And last, but not least,

* The regeneration was the second silliest yet, IMHO. (Silliest, and most annoying, was the one last season. The regeneration that wasn't, aka a really dirty trick to play on the fans, and an awful rash way to get a little cliffhanger excitement.) The Doctor easily blew away old records for duration of time from mortal injury to regeneration. How mortal was that radiation injury, if he a) healed all his wounds without regenerating and b) had time for a nice jaunt around the universe, locating ways in which he could quietly help his friends by screwing around with time, before finally succumbing and turning into Matt Smith? And while we're at it, what the hell was going in that regeneration? We're not talking Highlander: the Series, here. Regenerations have never been like Quickenings. What was that all about? And blowing out the TARDIS windows? It's not even properly real! The police box is just a block-transfer mathematical model laid upon the outer plasmic shell. And if its windows really CAN be shattered, why didn't it depress at that point? Shouldn't the Doctor be rapidly running through his remaining lives as they progressively asphixiate, one after another? And since Tennant was #10, that wouldn't give him very long before we get to find out if the Valeyard really is the 13th Doctor. What's more, the whole sequence, from mortal injury to regeneration, was almost a quarter of the second part's runtime. Were they trying to pad it out or something? It was like something you'd read in a college student's first fanfic. In terms of time to die, it made "The Song of Roland" appear reasonable. (Roland takes about two dozen pages to die, after being mortally wounded by blowing his horn too hard, and during this time he slays a ridiculous number of Moors, sometimes while several are still impaled on his sword. This wasn't that absurd, except for the duration.)
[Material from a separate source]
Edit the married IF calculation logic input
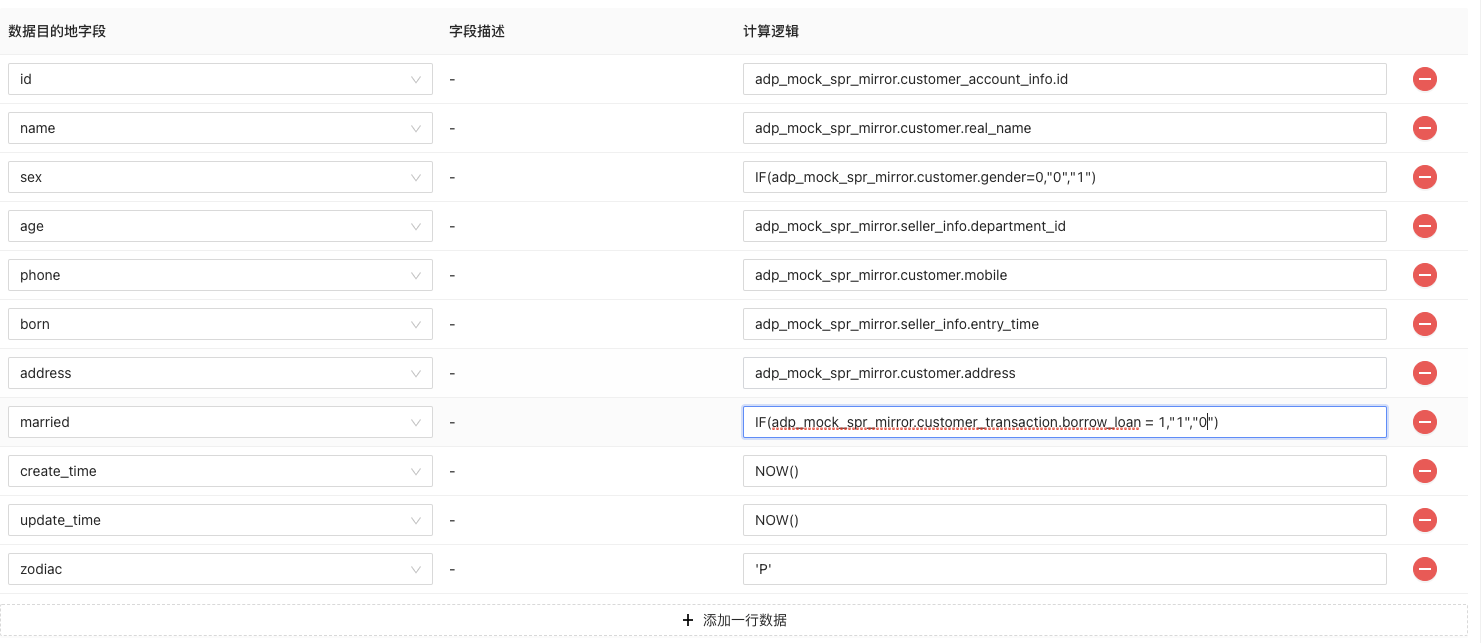 (1064, 422)
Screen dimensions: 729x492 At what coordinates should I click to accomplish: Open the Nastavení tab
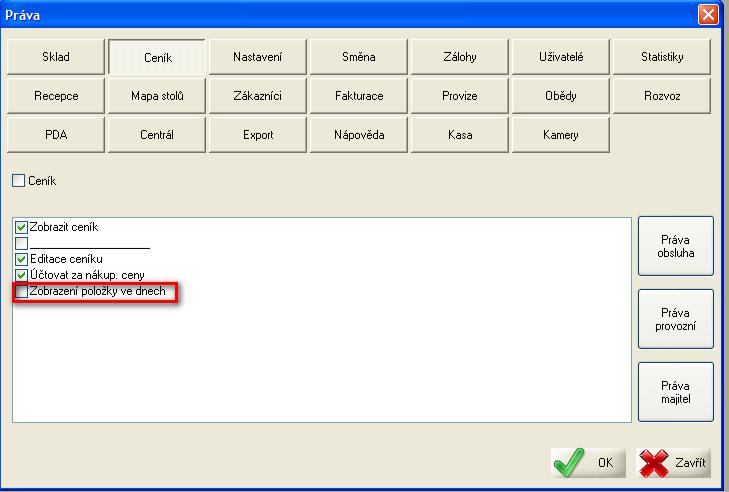[257, 58]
I do notice one thing: since the new series started, all regenerations have occurred inside the TARDIS. That includes Eccleston -> Tennant, the Master regenerating from Derek Jacobi to John Simms, the Doctor inexplicably temporarily regenerating into himself in last season's finale, and now Tennant -> Smith. Why would that be? I can't imagine some kind of FX restriction, since the old series managed just fine on less budget and lower tech.

Fun with statistics....

During the entire run of Doctor Who, we have seen

1-2: Earth (south pole base)
2-3: Gallifrey
3-4: Earth (UNIT HQ)
4-5: Earth (Jodrell Bank, under the Lowell Telescope)
5-6: TARDIS
6-7: TARDIS
7-8: Earth (morgue)
8-9: not shown
9-10: TARDIS
10-10: TARDIS
10-11: TARDIS

Romana 1 - Romana 2: TARDIS

Delgado Master - decrepit Master: not shown, may not involve an actual regeneration
decrepit Master - Ainley Master: Traken, touching the Master's spare TARDIS but not actually in it
Ainley Master - executed Master: not shown
executed Master - Roberts Master: Earth (San Fransisco)
Roberts? Master - Jacobi Master: not shown
Jacobi Master - Simms Master: TARDIS (the Doctor's, as it happens; no regenerations have been shown in anybody else's TARDIS)
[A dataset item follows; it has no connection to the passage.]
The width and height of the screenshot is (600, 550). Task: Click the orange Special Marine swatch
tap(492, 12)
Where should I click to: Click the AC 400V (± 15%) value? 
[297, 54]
So the TARDIS does turn up disproportionately. I wonder why? As far as I can see, there's no plot reason why this should be so, and thus it seems to be just writer preference. Interestingly, the Doctor has only once regenerated on a planet other than the Earth (and that time, it was Gallifrey, in its first appearance). It further appears that only three of the Doctor's regenerations didn't involve Earth in some way.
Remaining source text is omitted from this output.